Author: Patrick R. Mullen
Publisher: Oxford University Press
Release Date: 2012-07-16
Genre: Literary Criticism
With the weakening moral authority of the Catholic Church, the boom ushered in by the Celtic Tiger, and the slow but steady diminishment of the Troubles in the North, Ireland has finally stepped out from the shadows of colonial oppression onto the world stage as a major cosmopolitan country. Taking its title from a veiled reference to Roger Casement-the humanitarian and Irish patriot hanged for treason-in James Joyce's Ulysses, The Poor Bugger's Tool demonstrates how the affective labor of Irish queer culture might contribute to a progressive new national image for the Republic and Northern Ireland. Looking back to the first wave of Irish modernism in the works of Wilde, Synge, Casement, and Joyce, Patrick Mullen reveals how these authors deployed queer aesthetics to shape inclusive forms of national affiliation as well as to sharpen anti-imperialist critiques.

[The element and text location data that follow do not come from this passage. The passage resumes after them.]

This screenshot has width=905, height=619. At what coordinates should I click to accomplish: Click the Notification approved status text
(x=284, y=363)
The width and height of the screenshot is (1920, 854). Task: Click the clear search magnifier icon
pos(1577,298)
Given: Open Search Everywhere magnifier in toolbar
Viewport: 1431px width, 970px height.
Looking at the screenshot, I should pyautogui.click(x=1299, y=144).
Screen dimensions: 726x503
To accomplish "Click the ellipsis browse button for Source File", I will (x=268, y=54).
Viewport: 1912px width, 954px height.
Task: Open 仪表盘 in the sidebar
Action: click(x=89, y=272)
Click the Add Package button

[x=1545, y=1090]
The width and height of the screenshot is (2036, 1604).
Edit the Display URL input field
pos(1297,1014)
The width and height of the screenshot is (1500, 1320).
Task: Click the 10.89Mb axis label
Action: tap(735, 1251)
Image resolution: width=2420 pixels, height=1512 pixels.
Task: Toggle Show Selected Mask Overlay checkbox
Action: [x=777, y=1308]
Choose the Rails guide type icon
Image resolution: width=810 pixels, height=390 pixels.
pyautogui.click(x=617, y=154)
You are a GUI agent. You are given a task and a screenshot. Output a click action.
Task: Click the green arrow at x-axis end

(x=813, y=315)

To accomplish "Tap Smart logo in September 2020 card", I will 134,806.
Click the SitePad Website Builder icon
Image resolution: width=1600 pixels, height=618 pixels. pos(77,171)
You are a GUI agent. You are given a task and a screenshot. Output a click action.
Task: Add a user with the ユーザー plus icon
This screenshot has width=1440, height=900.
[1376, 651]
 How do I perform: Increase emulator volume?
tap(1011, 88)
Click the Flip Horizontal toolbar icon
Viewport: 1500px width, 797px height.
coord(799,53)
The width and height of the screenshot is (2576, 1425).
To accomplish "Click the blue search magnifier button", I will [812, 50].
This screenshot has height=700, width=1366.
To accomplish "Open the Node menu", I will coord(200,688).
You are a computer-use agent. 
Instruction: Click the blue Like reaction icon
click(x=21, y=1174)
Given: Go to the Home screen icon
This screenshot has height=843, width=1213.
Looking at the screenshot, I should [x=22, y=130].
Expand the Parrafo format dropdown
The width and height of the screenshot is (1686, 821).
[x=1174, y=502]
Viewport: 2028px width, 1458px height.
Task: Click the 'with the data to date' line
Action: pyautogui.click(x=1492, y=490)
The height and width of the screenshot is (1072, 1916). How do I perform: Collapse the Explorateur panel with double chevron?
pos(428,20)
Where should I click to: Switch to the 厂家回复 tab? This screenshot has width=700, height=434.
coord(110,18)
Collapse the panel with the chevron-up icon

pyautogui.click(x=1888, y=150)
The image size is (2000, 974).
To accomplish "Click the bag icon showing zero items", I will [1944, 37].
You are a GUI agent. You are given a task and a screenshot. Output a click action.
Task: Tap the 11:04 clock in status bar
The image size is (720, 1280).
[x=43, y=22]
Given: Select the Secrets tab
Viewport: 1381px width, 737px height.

In its second half, the monograph turns its attention to Ireland's postmodernist boom in the works of Patrick McCabe, Neil Jordan, and Jamie O'Neill. With readings of The Butcher Boy, Breakfast on Pluto, and At Swim Two Boys, Mullen shows that queer sensibilities and style remain key cultural resources for negotiating the political and economic realities of globalization at the turn of the twenty-first century. Buttressed by writings of theorists like Marx, Foucault, and Antonio Negri, The Poor Bugger's Tool brings Irish literature into a fruitful dialog with queer theory, postcolonial studies, the history of sexuality, and modernist aesthetics.